> **EXERCISE BRIEF**
Restate word for word each line from the one containing "Given: Click Maximum" through the end of the material, and nothing more. Drop every picture.

> **LISTED ENTRIES**
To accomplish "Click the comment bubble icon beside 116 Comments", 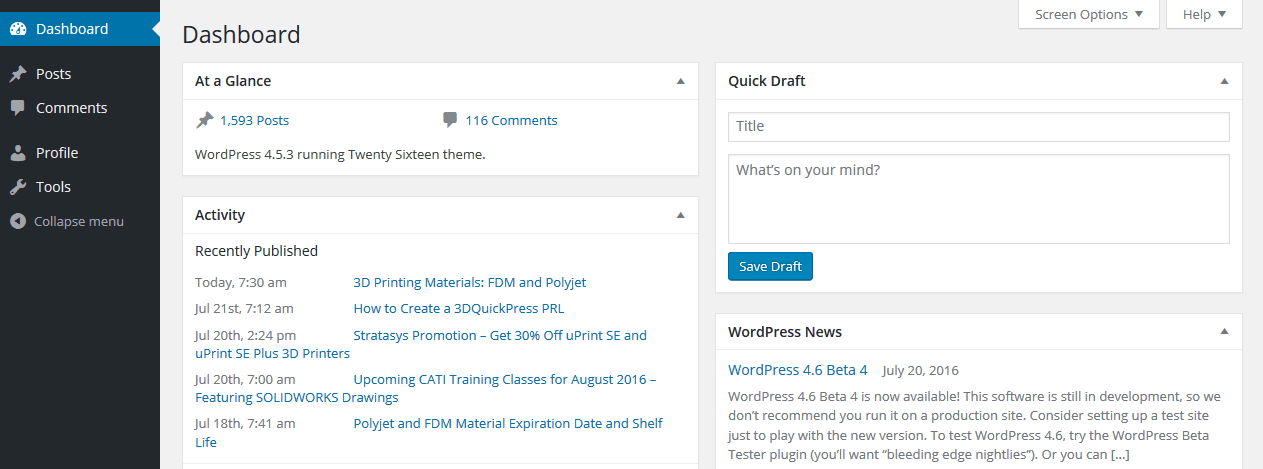I will 450,120.
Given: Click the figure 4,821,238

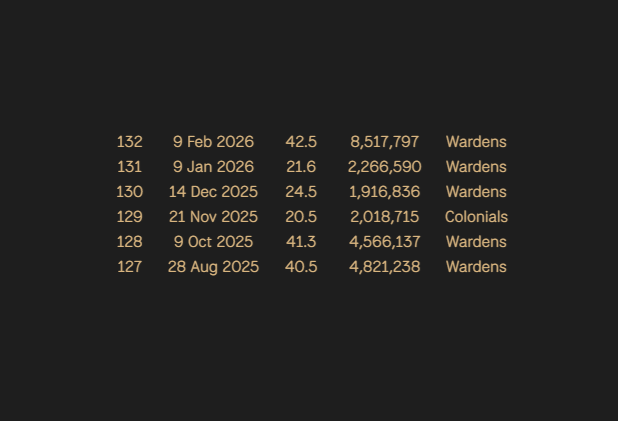Looking at the screenshot, I should [385, 267].
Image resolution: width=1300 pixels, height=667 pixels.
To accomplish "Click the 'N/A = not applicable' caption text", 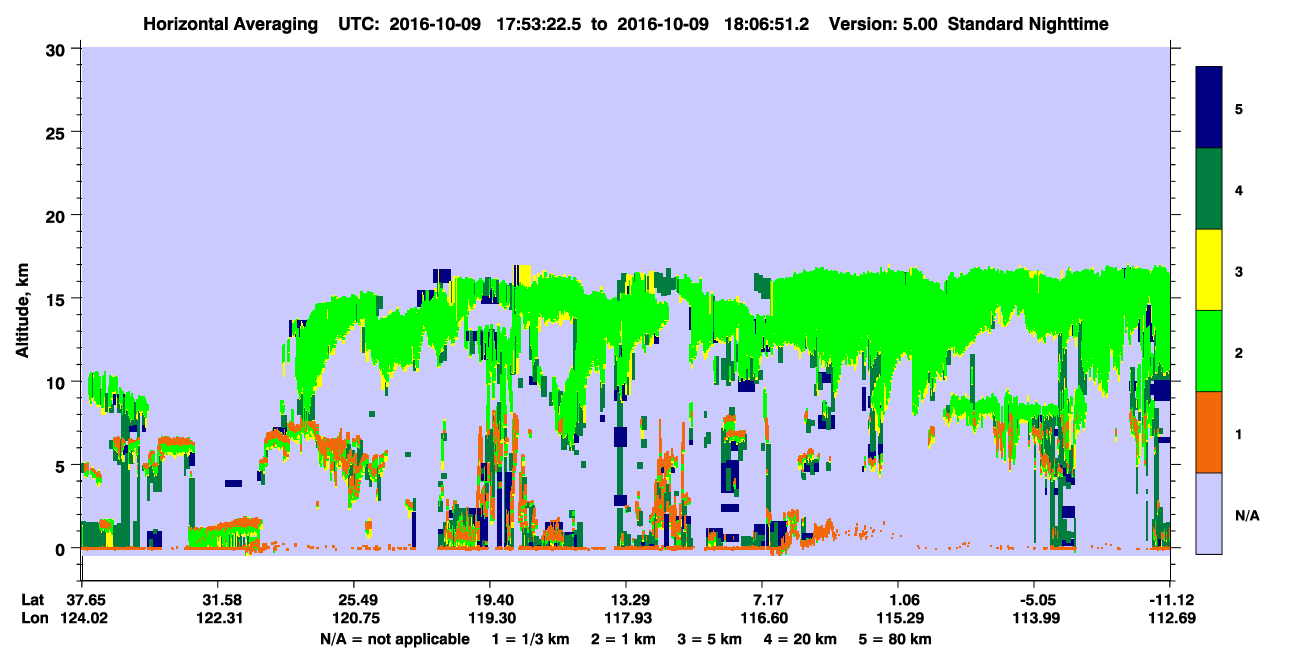I will pyautogui.click(x=394, y=639).
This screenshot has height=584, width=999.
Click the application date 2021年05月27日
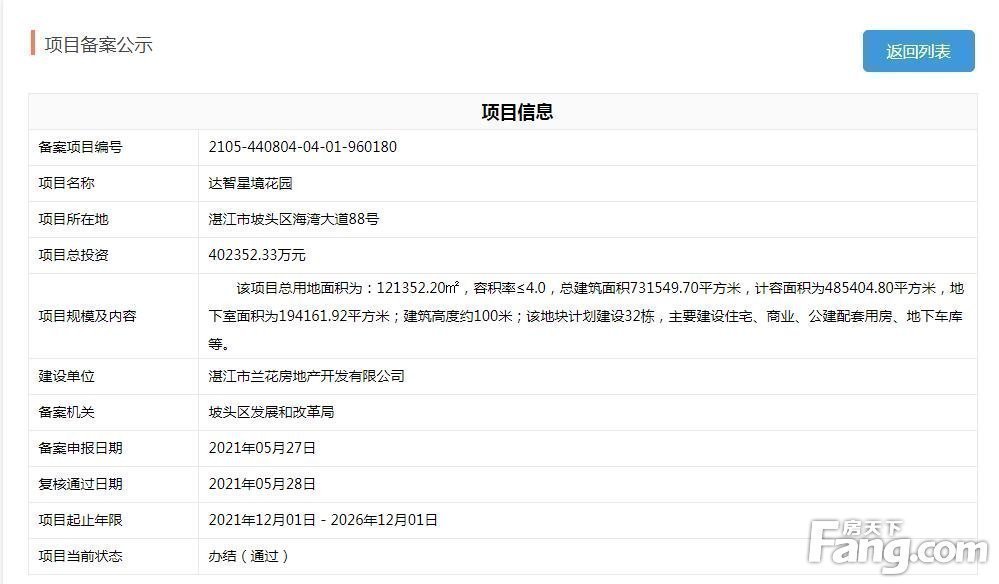(262, 448)
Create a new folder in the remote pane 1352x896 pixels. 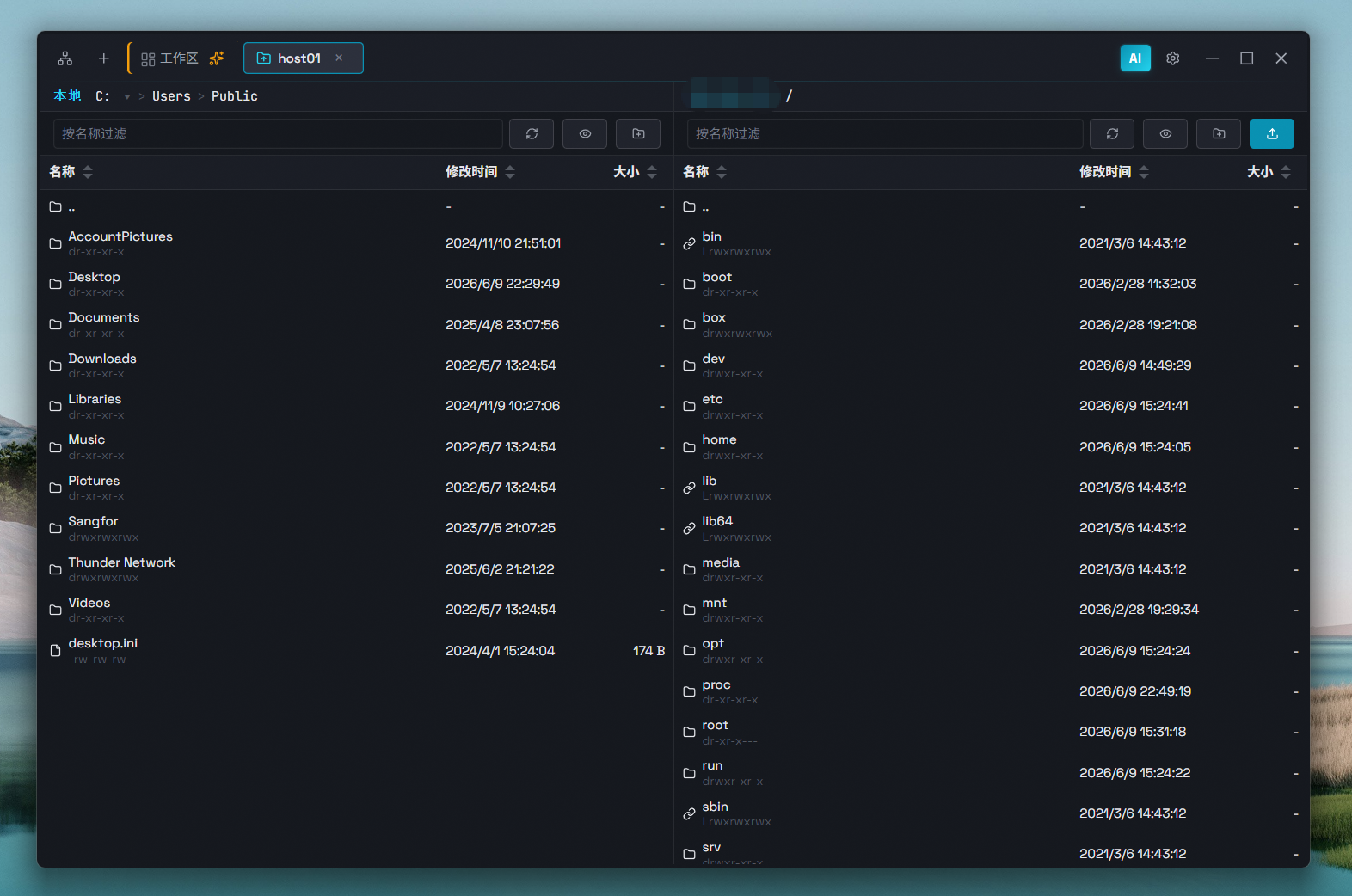click(x=1219, y=134)
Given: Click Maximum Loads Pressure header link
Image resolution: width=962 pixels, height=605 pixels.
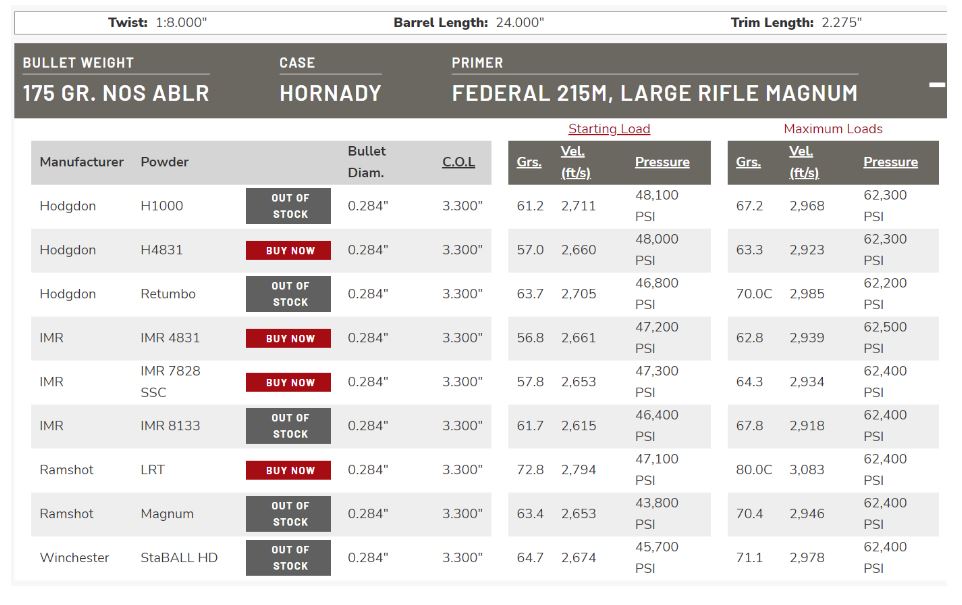Looking at the screenshot, I should [x=890, y=162].
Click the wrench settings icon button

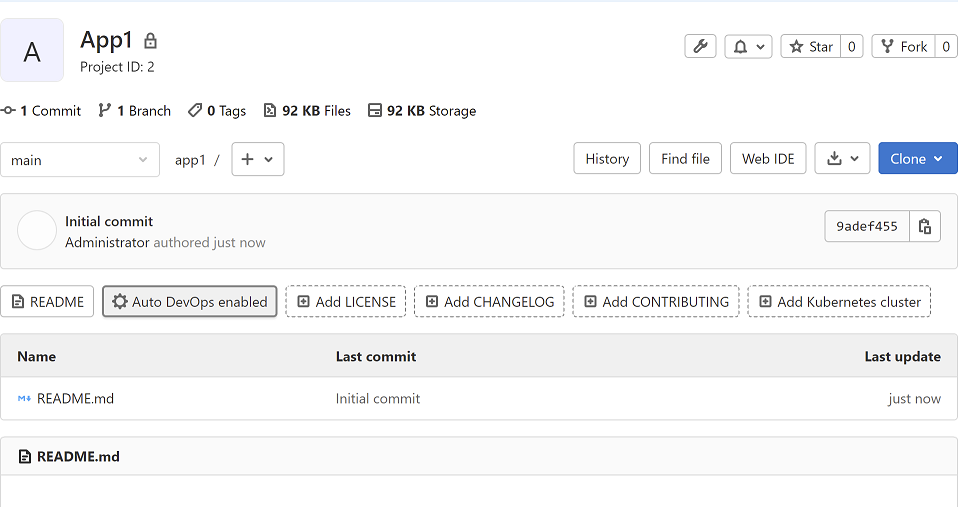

> **TASK RESPONSE**
Given: Click Maximum Loads Pressure header link
Image resolution: width=962 pixels, height=605 pixels.
Looking at the screenshot, I should [x=890, y=162].
Click the wrench settings icon button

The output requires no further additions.